#### Work required:
Starting at the top of the entries below, set down each line exactly as written, and stop after the line containing "8.24.5 深水埗棚架倒塌一名工人受傷送院 (622, 1577)".
========
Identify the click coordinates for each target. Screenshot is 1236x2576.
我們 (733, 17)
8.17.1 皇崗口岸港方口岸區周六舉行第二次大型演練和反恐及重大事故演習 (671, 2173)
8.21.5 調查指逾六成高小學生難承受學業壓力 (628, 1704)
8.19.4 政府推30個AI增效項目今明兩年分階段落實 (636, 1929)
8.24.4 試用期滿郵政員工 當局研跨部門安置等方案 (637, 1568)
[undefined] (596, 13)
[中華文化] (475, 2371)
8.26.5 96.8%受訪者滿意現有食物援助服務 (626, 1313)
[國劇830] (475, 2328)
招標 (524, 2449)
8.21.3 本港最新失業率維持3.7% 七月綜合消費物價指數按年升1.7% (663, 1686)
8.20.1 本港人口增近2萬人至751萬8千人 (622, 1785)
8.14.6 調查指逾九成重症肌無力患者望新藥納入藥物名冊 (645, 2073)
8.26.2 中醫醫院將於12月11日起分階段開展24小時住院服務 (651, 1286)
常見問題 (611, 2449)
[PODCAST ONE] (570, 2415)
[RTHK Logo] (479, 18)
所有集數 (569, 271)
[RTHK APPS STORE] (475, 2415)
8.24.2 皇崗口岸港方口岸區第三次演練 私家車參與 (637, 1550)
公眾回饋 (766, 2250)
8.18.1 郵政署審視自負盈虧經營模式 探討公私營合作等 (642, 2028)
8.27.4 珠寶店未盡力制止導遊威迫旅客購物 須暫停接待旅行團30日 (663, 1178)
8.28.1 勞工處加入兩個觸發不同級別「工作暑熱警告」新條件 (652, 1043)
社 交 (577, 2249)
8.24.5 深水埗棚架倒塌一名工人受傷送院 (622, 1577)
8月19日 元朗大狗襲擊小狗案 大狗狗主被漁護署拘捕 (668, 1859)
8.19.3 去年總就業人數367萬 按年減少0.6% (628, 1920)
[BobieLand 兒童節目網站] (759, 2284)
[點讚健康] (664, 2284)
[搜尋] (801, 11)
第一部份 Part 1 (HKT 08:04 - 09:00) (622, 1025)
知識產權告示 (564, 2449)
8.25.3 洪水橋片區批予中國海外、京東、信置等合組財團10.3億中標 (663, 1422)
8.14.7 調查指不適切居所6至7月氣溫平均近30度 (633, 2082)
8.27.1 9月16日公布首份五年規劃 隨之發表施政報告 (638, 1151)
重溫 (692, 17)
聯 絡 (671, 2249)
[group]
========
#### Written answer:
Identify the click coordinates for each target. Screenshot is 1236x2576.
我們 (733, 17)
8.17.1 皇崗口岸港方口岸區周六舉行第二次大型演練和反恐及重大事故演習 (671, 2173)
8.21.5 調查指逾六成高小學生難承受學業壓力 (628, 1704)
8.19.4 政府推30個AI增效項目今明兩年分階段落實 (636, 1929)
8.24.4 試用期滿郵政員工 當局研跨部門安置等方案 (637, 1568)
[undefined] (596, 13)
[中華文化] (475, 2371)
8.26.5 96.8%受訪者滿意現有食物援助服務 (626, 1313)
[國劇830] (475, 2328)
招標 (524, 2449)
8.21.3 本港最新失業率維持3.7% 七月綜合消費物價指數按年升1.7% (663, 1686)
8.20.1 本港人口增近2萬人至751萬8千人 (622, 1785)
8.14.6 調查指逾九成重症肌無力患者望新藥納入藥物名冊 (645, 2073)
8.26.2 中醫醫院將於12月11日起分階段開展24小時住院服務 (651, 1286)
常見問題 (611, 2449)
[PODCAST ONE] (570, 2415)
[RTHK Logo] (479, 18)
所有集數 (569, 271)
[RTHK APPS STORE] (475, 2415)
8.24.2 皇崗口岸港方口岸區第三次演練 私家車參與 (637, 1550)
公眾回饋 (766, 2250)
8.18.1 郵政署審視自負盈虧經營模式 探討公私營合作等 (642, 2028)
8.27.4 珠寶店未盡力制止導遊威迫旅客購物 須暫停接待旅行團30日 (663, 1178)
8.28.1 勞工處加入兩個觸發不同級別「工作暑熱警告」新條件 (652, 1043)
社 交 (577, 2249)
8.24.5 深水埗棚架倒塌一名工人受傷送院 (622, 1577)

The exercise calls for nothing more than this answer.